Intervention de Gisèle Biémouret

Séance en hémicycle du 24 juillet 2012 à 21h30
Harcèlement sexuel — Discussion générale

Photo issue du site de l'Assemblée nationale ou de WikipediaGisèle Biémouret :

Monsieur le président, mesdames les ministres, mes chers collègues, je tiens à souligner, comme nombre de mes collègues, ma satisfaction quant à la qualité du travail effectué par le Sénat lors de la première lecture du projet de loi qui nous est présenté aujourd'hui.

Ce texte donne une vraie définition du harcèlement sexuel, qui offrira une meilleure protection aux victimes et permettra de réprimer celui-ci sous toutes ses formes, y compris lorsqu'il est commis dans des circonstances particulières. Je pense, en particulier, à l'introduction dans le code pénal de la notion de vulnérabilité économique et sociale en tant que circonstance aggravante. Il faut saluer cette véritable innovation qui me tient particulièrement à coeur en tant que membre de la commission des affaires sociales de cette assemblée.
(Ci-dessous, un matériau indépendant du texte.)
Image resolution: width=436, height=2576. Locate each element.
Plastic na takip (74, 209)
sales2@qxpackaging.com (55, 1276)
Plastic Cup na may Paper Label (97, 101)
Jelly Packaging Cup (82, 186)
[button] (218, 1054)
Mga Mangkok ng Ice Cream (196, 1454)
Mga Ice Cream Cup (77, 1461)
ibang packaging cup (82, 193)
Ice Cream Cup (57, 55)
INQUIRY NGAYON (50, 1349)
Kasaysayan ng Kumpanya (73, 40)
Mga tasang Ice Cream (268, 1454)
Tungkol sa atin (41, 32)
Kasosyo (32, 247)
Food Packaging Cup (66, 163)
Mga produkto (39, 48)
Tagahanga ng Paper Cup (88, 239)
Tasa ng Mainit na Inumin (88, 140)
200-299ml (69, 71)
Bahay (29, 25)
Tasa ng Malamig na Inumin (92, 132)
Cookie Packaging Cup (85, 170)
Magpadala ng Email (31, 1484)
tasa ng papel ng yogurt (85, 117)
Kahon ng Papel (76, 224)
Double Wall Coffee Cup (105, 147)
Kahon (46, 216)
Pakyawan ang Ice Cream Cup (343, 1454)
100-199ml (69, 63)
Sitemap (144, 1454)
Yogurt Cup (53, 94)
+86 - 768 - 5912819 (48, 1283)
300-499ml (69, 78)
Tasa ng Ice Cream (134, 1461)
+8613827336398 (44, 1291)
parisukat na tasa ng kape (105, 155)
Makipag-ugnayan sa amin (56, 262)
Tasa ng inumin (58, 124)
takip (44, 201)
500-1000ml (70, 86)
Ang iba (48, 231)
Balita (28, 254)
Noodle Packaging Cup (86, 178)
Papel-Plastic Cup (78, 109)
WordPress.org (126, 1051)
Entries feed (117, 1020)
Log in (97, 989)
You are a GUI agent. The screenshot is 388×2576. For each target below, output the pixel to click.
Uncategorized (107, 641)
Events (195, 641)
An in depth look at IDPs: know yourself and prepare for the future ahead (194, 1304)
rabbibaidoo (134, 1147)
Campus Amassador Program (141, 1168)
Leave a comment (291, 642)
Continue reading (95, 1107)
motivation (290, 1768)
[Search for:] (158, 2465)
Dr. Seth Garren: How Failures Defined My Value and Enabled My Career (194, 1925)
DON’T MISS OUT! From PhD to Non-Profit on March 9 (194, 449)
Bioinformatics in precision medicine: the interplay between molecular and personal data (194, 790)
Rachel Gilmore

Nous savons, en effet, que les situations de précarité entraînent davantage de faits de violence. Nous savons aussi que le harcèlement sexuel, si on l'observe dans toutes les catégories sociales, touche plus massivement les personnes vulnérables et fragiles, principalement des familles monoparentales, et plus précisément des femmes seules avec enfants. L'étude réalisée en Seine Saint Denis en 2007 a démontré que les femmes mariées sont moins victimes de harcèlement sexuel. Nous savons qu'aujourd'hui, un tiers de ces femmes est en situation de pauvreté.

Au cours de la précédente législature, nous avions, aux côtés de Christophe Sirugue, défendu une proposition de loi visant à lutter contre la précarité professionnelle des femmes et le temps partiel subi pour 80 % d'entre elles. Une situation économique dégradée pour toutes ces femmes ne peut, malheureusement, que mener à toutes les dérives. Vous l'avez justement rappelé, madame la garde des sceaux, lors de l'examen de l'article 1er au Sénat.

J'évoquerai également une catégorie plus particulière dont on parle moins souvent : les femmes immigrées ou issues de l'immigration. L'enquête nationale sur les violences faites aux femmes réalisée en 2000 révélait déjà que l'exposition aux diverses formes de violences pouvait être accentuée par la situation de précarité dans laquelle se trouvent de nombreuses immigrées.

Cette situation particulière est soulignée par le rapport d'information réalisé en 2009 concernant les violences faites aux femmes. Ce rapport montrait combien certaines femmes avaient des sentiments ambivalents au sujet du harcèlement dont elles étaient victimes, et hésitaient à l'étiqueter comme tel, à la fois à cause de leur situation professionnelle et du manque de droits en matière de citoyenneté.

Tous les débats au Sénat et les auditions qui ont été menées l'ont montré, les harceleurs ne choisissent pas leurs victimes au hasard. Notre message vis-à-vis de ces prédateurs doit être clair : aucune femme, quelle que soit son origine, ne peut être harcelée sur le territoire national sans impunité.

Mme la ministre des droits des femmes a été claire : une grande campagne de sensibilisation et de communication sera engagée à l'issue du vote de cette loi. Un observatoire national des violences faites aux femmes va être créé, qui, comme vous nous l'avez expliqué, sera une plate-forme d'action, de prévention et de communication, oeuvrant certes pour une réactualisation de nos données qui nous manque cruellement, mais qui débouchera aussi, je l'espère, sur des actions spécifiques en fonction des territoires.

Je veux parler ici du monde rural pour lequel nous manquons de données, même si certaines études semblent montrer que les phénomènes de violence sont plus importants dans les régions urbaines que dans les régions rurales. Vous le savez, l'accès à l'information et à la santé est une question plus délicate dès lors qu'elle se pose à nos territoires ruraux. Contrairement aux femmes victimes vivant en zone urbaine, qui peuvent être prises en charge par des centres adaptés, les femmes des zones rurales ne bénéficient pas de telles structures, d'où la nécessité pour nous de réfléchir à plus long terme au développement de réseaux dans ces territoires, notamment à l'échelon départemental.

En conclusion, je pense que ce texte dont le but est de produire une règle de droit juste, précise, lisible et applicable répondra aux attentes fortes de nos concitoyennes et donnera le courage à celles qui hésitent encore de défendre leurs droits et leur dignité. (Applaudissements sur les sur les bancs des groupes SRC, écologiste, GDR et RRDP.)